Here yah go Grant. Basically these are lazy man drawers  and very simple and not much time involved. I used the Kreg pocket hole jig. I used 1/2 plywood for the drawer bottoms. Cut it to slide nicely in the dado's and fit flush to the front eges just like you were making a router bit shelf like the Oak Park table has. With the shelf in scribe a line on the inside so you can use that to locate the sides of the drawer when you pocket hole them. you can see my scribe lines on the drawers in my original post. Place the pocket hole on the outside of the drawer so they don't show other than the sides. If you were building traditional drawers with a groove in the bottom for a slide in panel, you would only do pocket holes on the front and back and with a drawer front you never see the pocket holes. It's so fast even for traditional drawers. I just screwed drawer fronts as you normally would. Hope this helps. 

Corey

P.S. the bottom drawer does not ride in a dado. I made it to just slide on the bottom. I didn't want to cut a dado on the bottom since that wall is pocket holed to the base.


----------



## challagan (Feb 7, 2006)

*Finally Finished...*

OK got the table finish put on every thing and mounted the router in the table, put the external switch on it and loaded it up . I like the Rousseau switch for the panic bar style off switch and it is easy to pull the power plug to the router when changing bits etc. and easy to plug back it. Back to KP duty for awhile now  Still need to set up the Incra but that can wait. Anyway.. thanks for looking!

Corey


----------



## Joe Lyddon (Sep 11, 2004)

Corey,

You have a wonderful job on that router table complex!

I'll bet you really like those predrilled jig holes in that top! Yes?
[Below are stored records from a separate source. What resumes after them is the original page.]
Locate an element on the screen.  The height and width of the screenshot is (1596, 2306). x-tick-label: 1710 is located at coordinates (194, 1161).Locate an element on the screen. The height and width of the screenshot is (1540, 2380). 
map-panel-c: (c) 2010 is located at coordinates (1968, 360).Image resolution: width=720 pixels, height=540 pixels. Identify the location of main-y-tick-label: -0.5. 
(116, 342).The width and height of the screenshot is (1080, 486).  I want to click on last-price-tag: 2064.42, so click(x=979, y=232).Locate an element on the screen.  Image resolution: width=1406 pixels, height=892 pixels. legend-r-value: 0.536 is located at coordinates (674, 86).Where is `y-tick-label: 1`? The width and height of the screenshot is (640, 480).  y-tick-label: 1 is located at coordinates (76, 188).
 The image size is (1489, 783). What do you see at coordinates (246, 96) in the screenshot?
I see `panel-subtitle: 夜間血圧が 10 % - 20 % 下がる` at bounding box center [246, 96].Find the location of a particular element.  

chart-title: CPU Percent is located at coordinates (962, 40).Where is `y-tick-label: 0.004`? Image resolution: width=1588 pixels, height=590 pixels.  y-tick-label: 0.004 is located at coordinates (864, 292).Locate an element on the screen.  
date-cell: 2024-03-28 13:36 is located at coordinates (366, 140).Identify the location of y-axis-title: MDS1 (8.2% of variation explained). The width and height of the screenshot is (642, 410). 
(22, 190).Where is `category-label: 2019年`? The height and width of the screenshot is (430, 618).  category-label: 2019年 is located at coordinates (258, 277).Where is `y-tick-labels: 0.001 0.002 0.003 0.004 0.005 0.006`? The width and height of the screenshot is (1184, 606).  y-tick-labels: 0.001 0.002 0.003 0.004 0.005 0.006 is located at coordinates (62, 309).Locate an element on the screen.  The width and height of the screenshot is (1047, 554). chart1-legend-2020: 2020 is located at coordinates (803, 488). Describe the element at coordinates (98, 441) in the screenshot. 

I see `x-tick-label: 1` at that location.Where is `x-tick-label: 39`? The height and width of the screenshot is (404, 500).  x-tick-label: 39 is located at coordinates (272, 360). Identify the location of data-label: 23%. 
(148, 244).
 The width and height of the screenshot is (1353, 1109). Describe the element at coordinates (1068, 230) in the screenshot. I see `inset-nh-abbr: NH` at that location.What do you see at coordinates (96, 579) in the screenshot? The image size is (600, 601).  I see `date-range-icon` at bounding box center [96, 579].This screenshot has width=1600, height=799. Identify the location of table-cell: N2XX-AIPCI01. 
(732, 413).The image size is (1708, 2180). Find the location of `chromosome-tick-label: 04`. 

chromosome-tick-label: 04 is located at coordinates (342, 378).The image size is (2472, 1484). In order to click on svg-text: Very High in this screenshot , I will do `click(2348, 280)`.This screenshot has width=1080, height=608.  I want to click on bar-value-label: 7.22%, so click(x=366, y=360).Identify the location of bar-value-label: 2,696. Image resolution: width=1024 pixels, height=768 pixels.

That's a nice clean, cool, functional router table...
... just proving that a router table does NOT need to have all of the bells and whistles.

Thank you for sharing!


----------



## challagan (Feb 7, 2006)

Thanks Joe! It's nice to kind of get everything together. Most of my router stuff stores nicely in it including the mini table freeing up other cabinet space. The predrilled holes make it quick. Both table are drilled out for Oak Park jigs depending on which I want to use. I really like the oak park style.. simple and very effective and the larger table gives me a better surface for the Gifkins jig and the Incra set up. Thanks again.

Corey


----------



## bobj3 (Jan 17, 2006)

Nice job BUD

I see you have the small table on the bottom, now you'er set up to make tons of chips  just the right size for the BBQ grill  or do you save them for that 

MDF is not great but Oak is nice and many other hardwoods are. 

==========









challagan said:


> OK got the table finish put on every thing and mounted the router in the table, put the external switch on it and loaded it up . I like the Rousseau switch for the panic bar style off switch and it is easy to pull the power plug to the router when changing bits etc. and easy to plug back it. Back to KP duty for awhile now  Still need to set up the Incra but that can wait. Anyway.. thanks for looking!
> 
> Corey


----------



## lablover (May 15, 2007)

That sure is purty!! You guys are the worst I swear. Like I gotta keep up with the joneses...HEHEHEHE

This is without a doubt my favorite site.

Great job Corey

Joe


----------



## challagan (Feb 7, 2006)

Thanks Bob and Joe! I am very happy with it and fixed up router wise for a long time to come... I think  I will sure be glad when fall get's here.. I will be done with KP by then and have time to do what _ want to do  Bob, nah no saving chips here. Those were some nice oak panels.... probably better served for something else than a router table stand but hey... I was trying to keep the price down as it was after spending 189.00 on the top and plate. My fatherinlaw used to rep for a hardwood supplier and he would go in regularly and cull warped and cupped boards. I got two of these read oak 3 x 6 panels that had a split in part of it so I snagged them from him about 5 years ago in anticipation for a table top but what the hell  

Corey_


----------